--- Your objective ---
The entries that follow need to be printed exactly as they are, minus any pictures.

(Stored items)
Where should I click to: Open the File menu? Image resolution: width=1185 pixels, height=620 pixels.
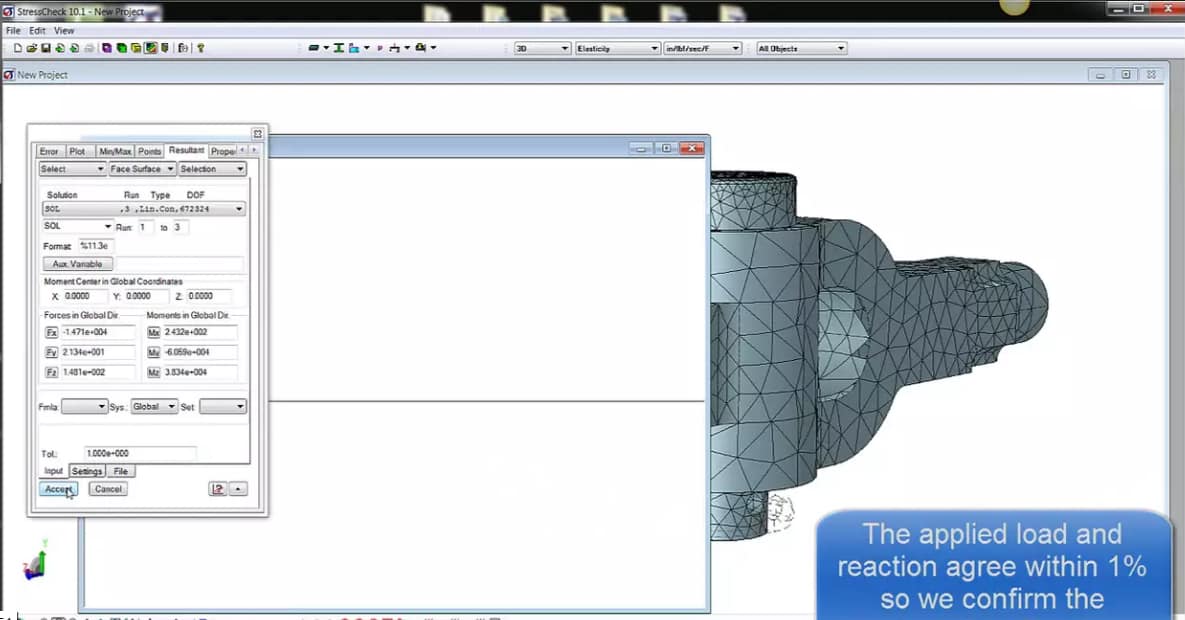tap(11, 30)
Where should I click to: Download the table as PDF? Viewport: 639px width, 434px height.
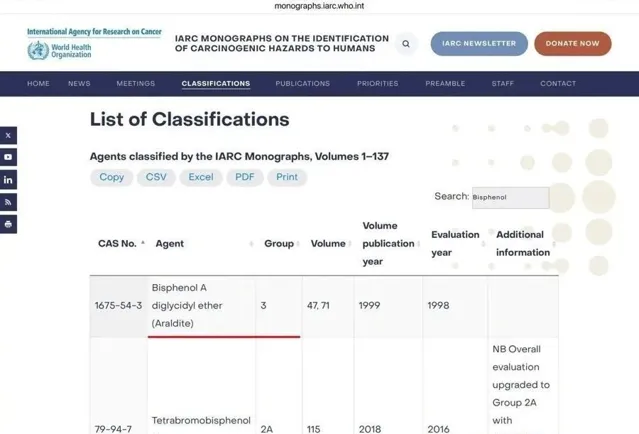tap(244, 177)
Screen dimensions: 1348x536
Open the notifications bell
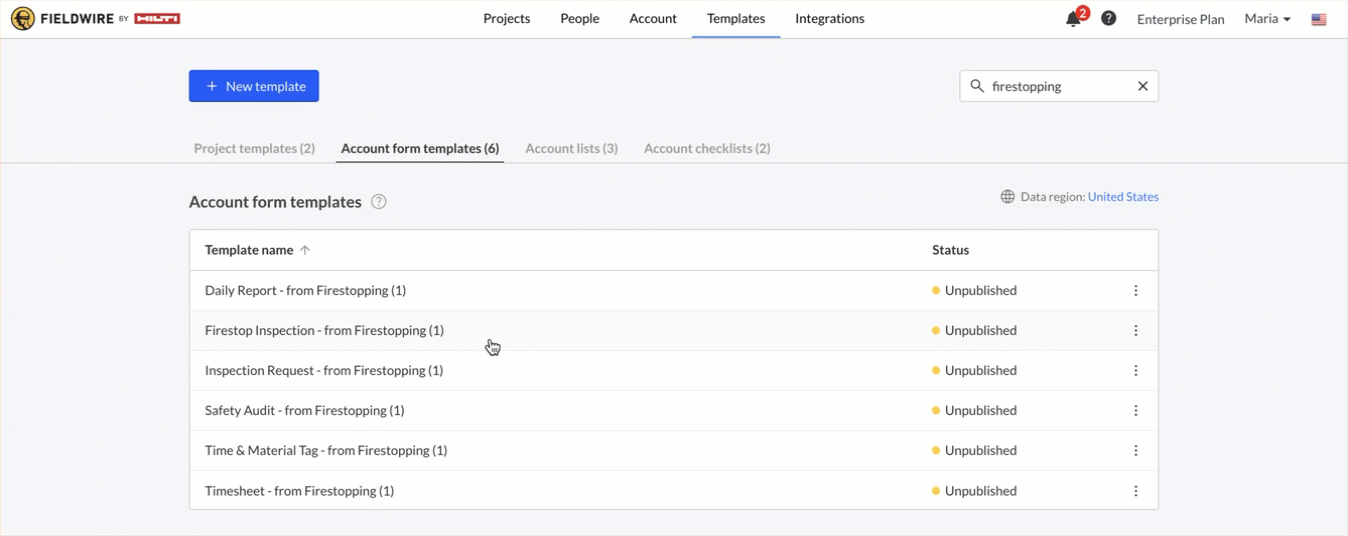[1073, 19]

--- Completed task ---
Where should I click to: Open the File menu? Image resolution: width=1185 pixels, height=620 pixels.
tap(11, 30)
Where should I click to: Download the table as PDF? Viewport: 639px width, 434px height.
tap(244, 177)
Screen dimensions: 1348x536
Open the notifications bell
[1073, 19]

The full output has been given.